Anders: Yotchan is a snack brand selling little bags with sliced meats. It says ”katto” which could be a pun/double meaning for ”meat that has been cut” or Katto which derives from katsu which means winning in Japanese. So, meat snacks for winners! This Yotchan guy confuses me though. He sells beef but wears an octopus' butt on his head. The bag contains 6 slices of dried steak from a cow that probably died in the 1970’s, instantly frozen and preserved in big tubes deep beneath Harajuku Station.
Yoko: Yeah, I don't know why it features "Katto" so big, like the idea of squid being cut is a huge feature. Oh well, I suppose it's simple pleasures for the main consumers of this product who are mostly likely drunk on lots of shochu and stopping into the nearest Lawson or 7-11 to top off the evening with some barf-inducing snacks. Next to the giant word "Katto" is some copy that says "A snack for adults" and "Sour UP!" I think these strips are marinated in vinegar and the sour quotient is a big part of winning the hearts of potential customers. The Japanese have a talent for the English language and often use "noun UP!" for copy that offers a benefit. For example, lots of make-up boasts the copy "Image UP!" meaning your style will improve. I'm sold!
I like how Yotchan is wearing a squid cap while wearing a suit! His hat looks like a penis, but at least it looks like he's using protection.
Anders: This contains some weird, red meat bricks and I can’t seem to discover what kind of animal that gave up its body. It looks like Yotchan is pulling something... an octopus arm? A cow tongue? A horse penis? (well, they ARE long and red if you wonder)
Yoko: Oh my god! It's the cap again, but this time, it's more like a Smurf hat and he's got a matching white body suit. My Japanese husband enlightens me on the fact that this type is the "Original Yotchan" and that all Yotchan products are (supposedly) made out of squid. (Anders, it would have been nice if this was horse penis).
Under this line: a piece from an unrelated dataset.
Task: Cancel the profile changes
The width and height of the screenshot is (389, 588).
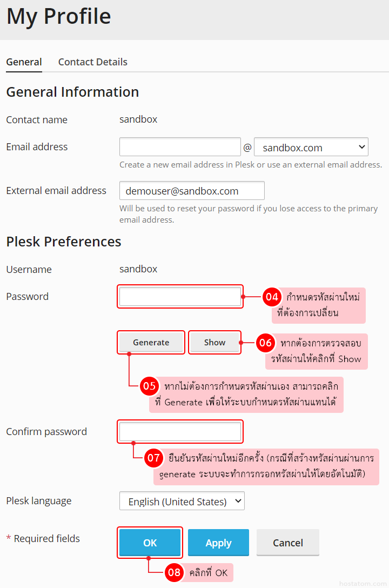Action: click(x=287, y=543)
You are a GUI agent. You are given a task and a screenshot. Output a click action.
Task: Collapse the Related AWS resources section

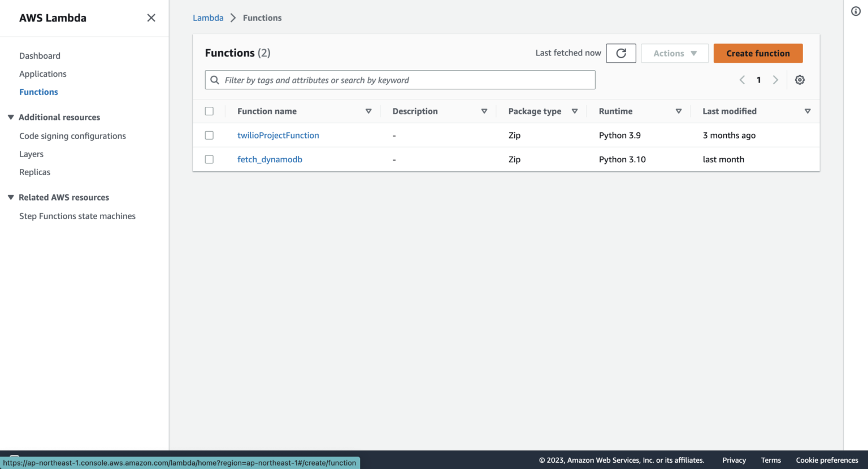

I do have a soft spot for this guy because we share the same nickname – one of my ex-coworkers back in Japan dubbed me Yotchan the first week I was there.
Anders: This bag depicts a happy octopus with the cutest eyes that just escaped a deep sea urn relic, now on its way into the world, full of dreams and hopes. Too bad that danger lurks in the shape of you when you rip open this bag and eat up the poor thing. I’m not sure what the little red man is doing here. Warning the octopus of the impending horror? Pointing the consumer to the food source?
Yoko: Just to reassure you that those cute eyes don't fool you into thinking that this creature is actually real, they include the black fine print on the bottom of the package that asserts "This is a simulated image." The clay pot in the background baffles me – is it covering the octopus in vinegar? I also like how there's a personified octopus on the left side of the main octopus in overalls. It seems like he's pointing to the actual product that peaks through the circular transparent window of the package.
Anders: Phew, I’m so glad I didn’t have to eat these. But on a wild guess they would probably taste dry, salty, kinda slimey and very old. Not what I consider a fine couch companion when watching my new Daria DVD box-set.
The candy situation is improving in Japan however. As the Western influence washes over the island kingdom with its healthy gifts of XXL sized junkfood servings, Starbucks quality coffee and of course, Lady Gaga, the selection of Western but also Japanese produced candy is growing. Here’s to more adventures in the Japanese sugar section.
*Anders is based in Copenhagen where he draws kids books and refuses to cook unless he has guests.